Engineers were also preparing a new production line on Thursday afternoon to begin manufacturing the essential N95 masks, which have yet to be tested and certified.

“There are quite a few things. The N95 masks are a little more complicated, “said the Portuguese, adding that there was more welding, layers of fabric and a folding process that had to be done. “We are still in the debugging phase. “

Once fully operational, the machine should be able to produce 12,000 masks per day, according to the Portuguese, whose day job is executive director of propulsion systems manufacturing engineering at GM.

“They are inspired”

Making medical level 1 face masks is not as simple as it sounds.
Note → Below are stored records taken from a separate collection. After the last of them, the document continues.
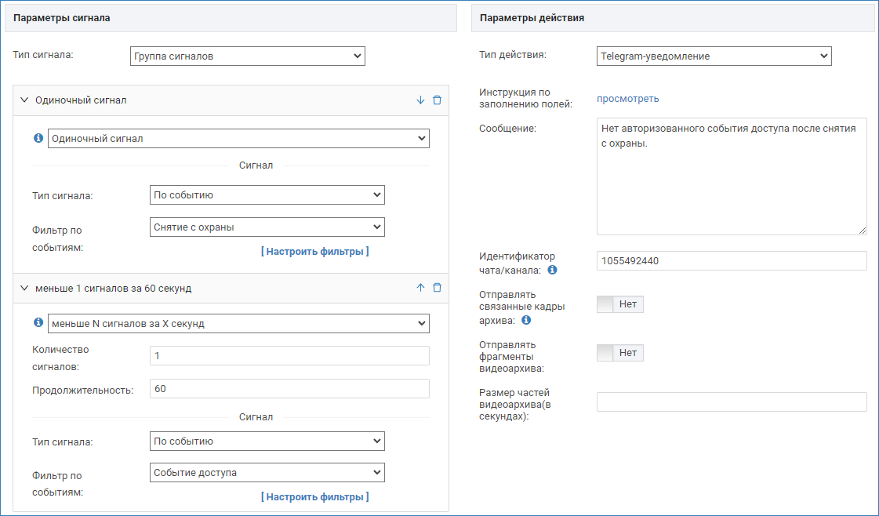Screen dimensions: 879x516
Task: Move the 'меньше 1 сигналов' block up
Action: pyautogui.click(x=420, y=288)
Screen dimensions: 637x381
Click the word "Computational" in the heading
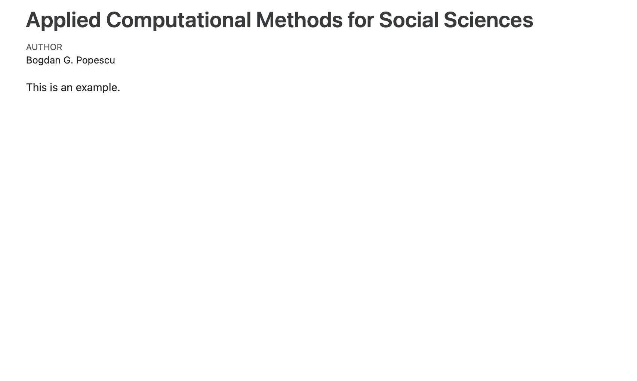click(x=178, y=20)
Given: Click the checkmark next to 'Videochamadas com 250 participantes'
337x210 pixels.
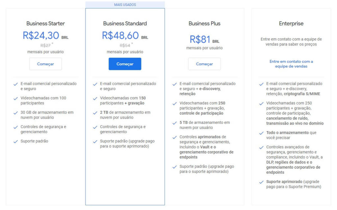Looking at the screenshot, I should pos(174,103).
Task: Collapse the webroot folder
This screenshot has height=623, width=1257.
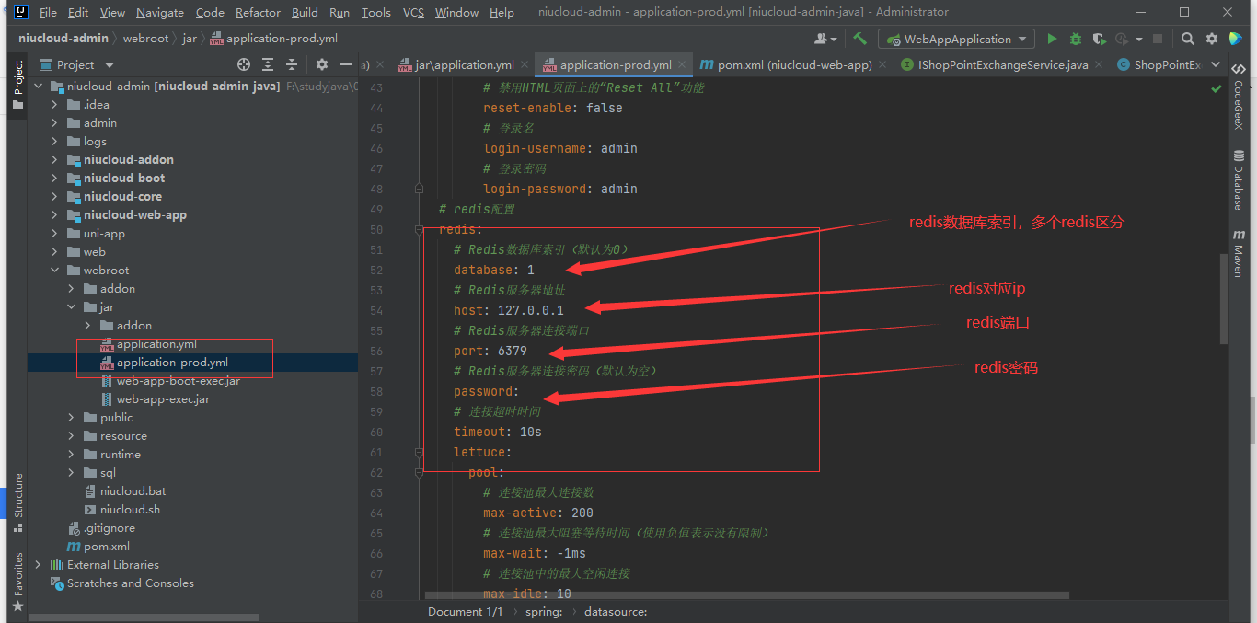Action: [54, 270]
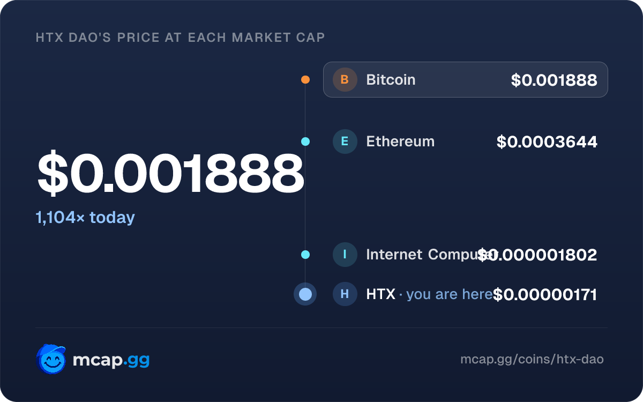Click the Ethereum E icon
643x402 pixels.
click(x=345, y=142)

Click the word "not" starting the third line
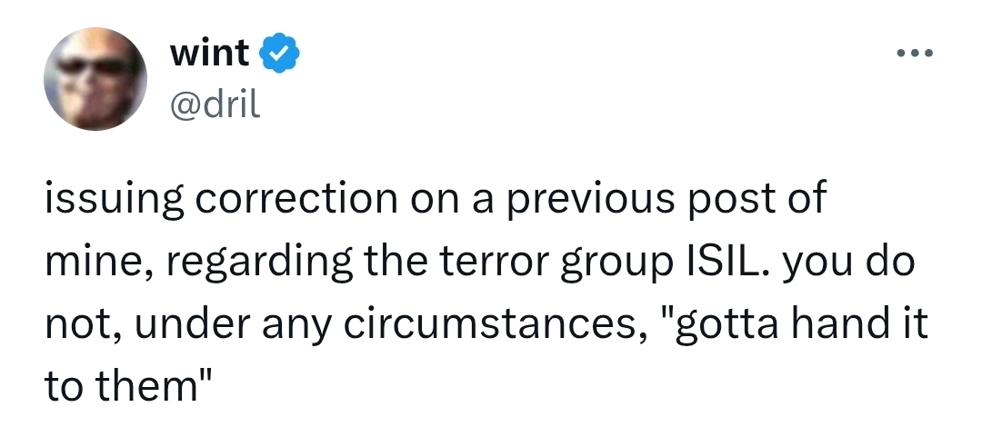(73, 324)
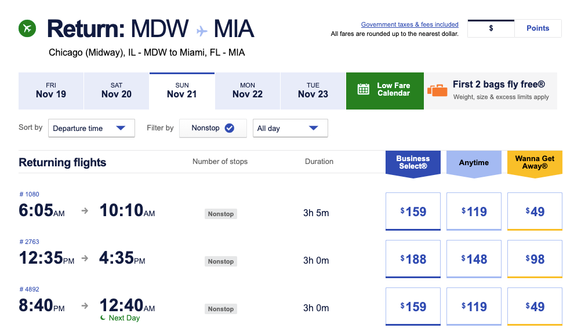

It’s particularly difficult to do in a week, which the manufacturer did. More than 30 engineers, designers, buyers and members of the manufacturing team were invited to assist in product development, the procurement of materials and equipment, and the planning of the production process.
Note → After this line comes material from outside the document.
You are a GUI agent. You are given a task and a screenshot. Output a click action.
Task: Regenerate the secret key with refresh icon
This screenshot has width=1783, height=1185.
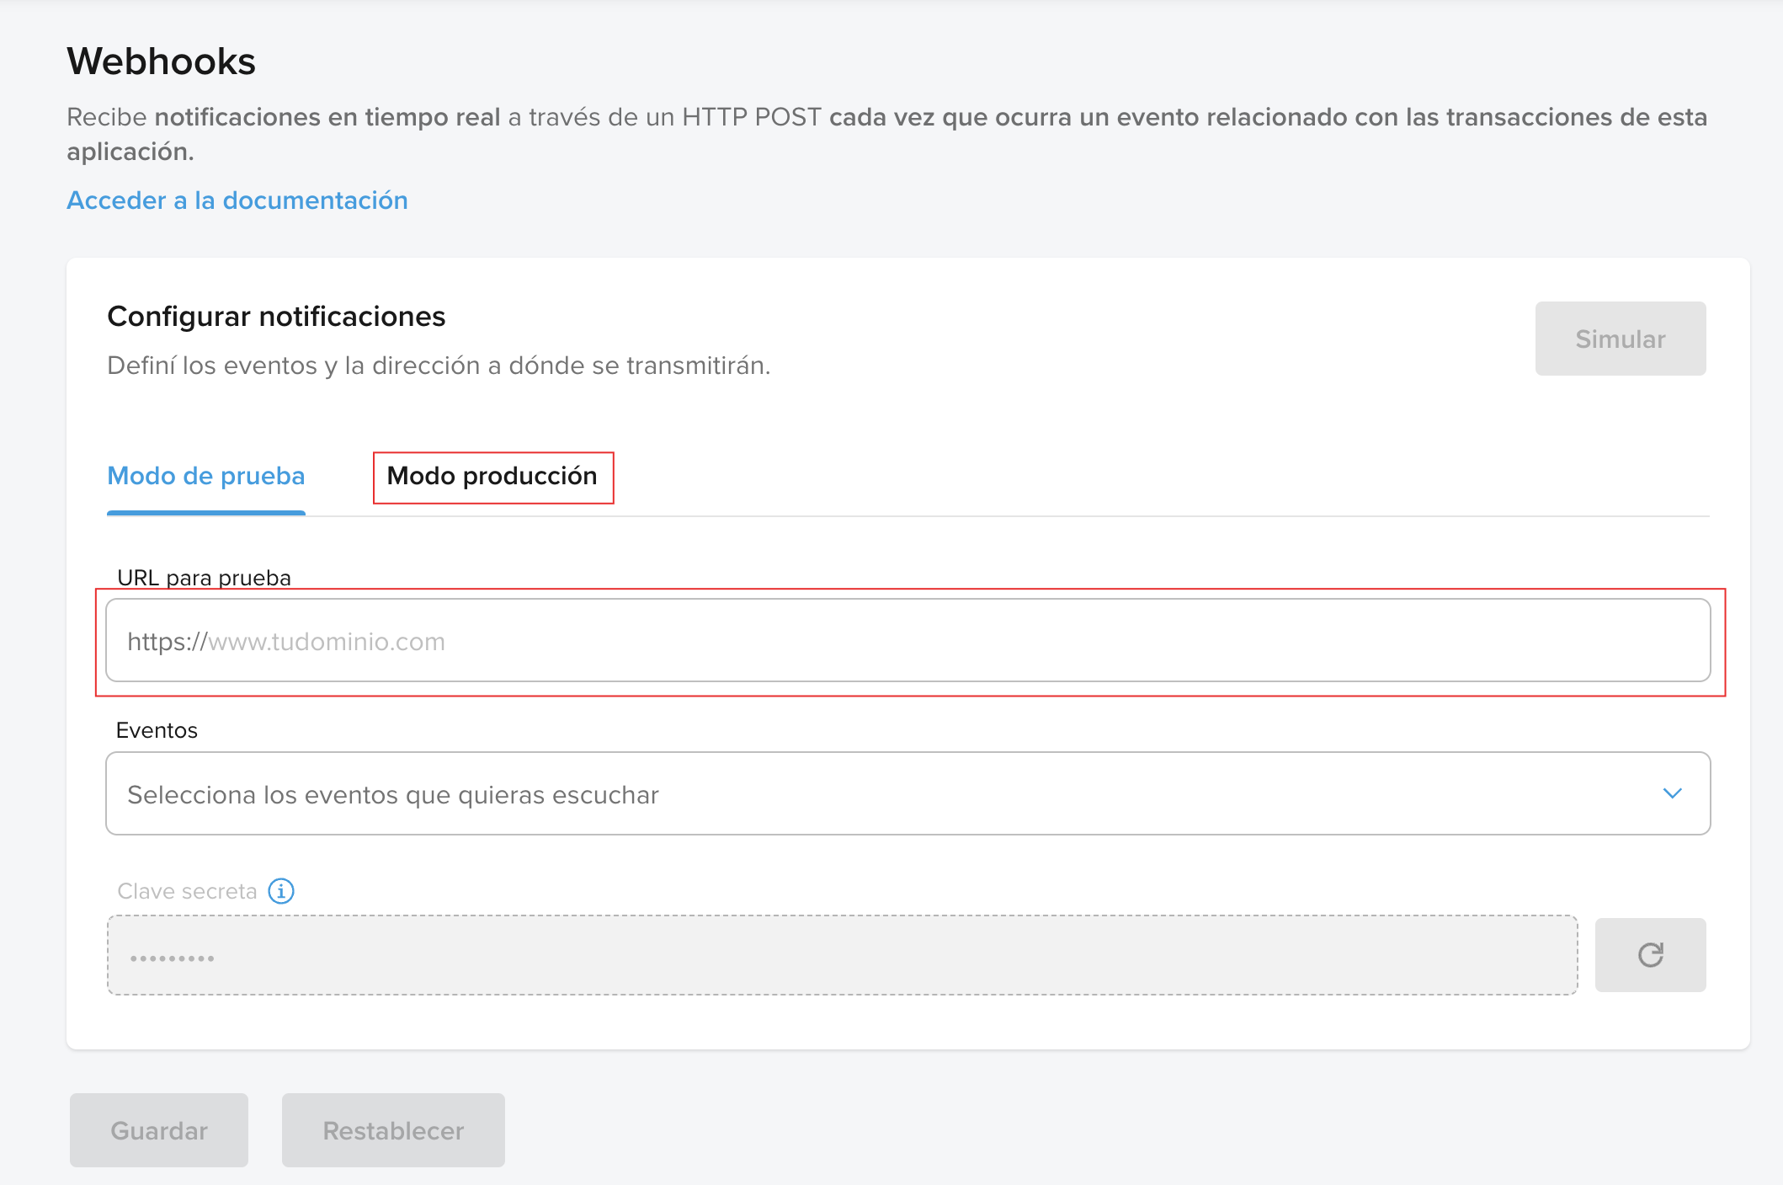(1650, 955)
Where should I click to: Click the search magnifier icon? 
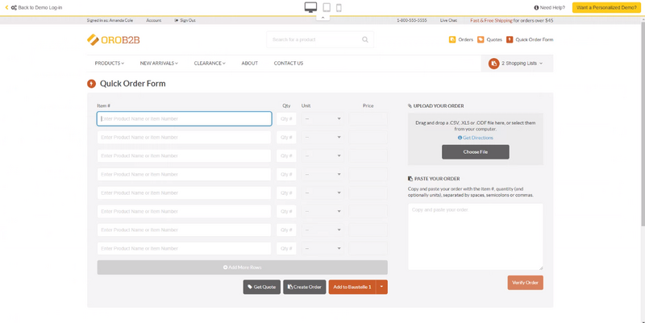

In less than a week, GM converted 31,000 square feet of the 2.7 million square foot plant, which was decommissioned last year, from production of mask transmissions to first responders and workers from health at the forefront of the fight against the coronavirus pandemic.

Michael Wayland / CNBC

Materials required included metal nose pieces, elastic straps, and blown nonwoven fabric filter material. At the same time, GM collaborated with Michigan companies, JR Automation and Esys Automation, to design and build the custom machines needed to assemble the masks.

For the project, the team also built a clean room equivalent to ISO class 8 in the factory. The team cleared the area and the teams then installed new electrical service lines to supply production equipment and assembly stations, according to GM.

“The team there, they are inspired by the way they design and how they engage with the work teams there to increase production, increase, increase and install”, Gerald Johnson, GM The vice president of global manufacturing said in an interview with the factory Thursday afternoon.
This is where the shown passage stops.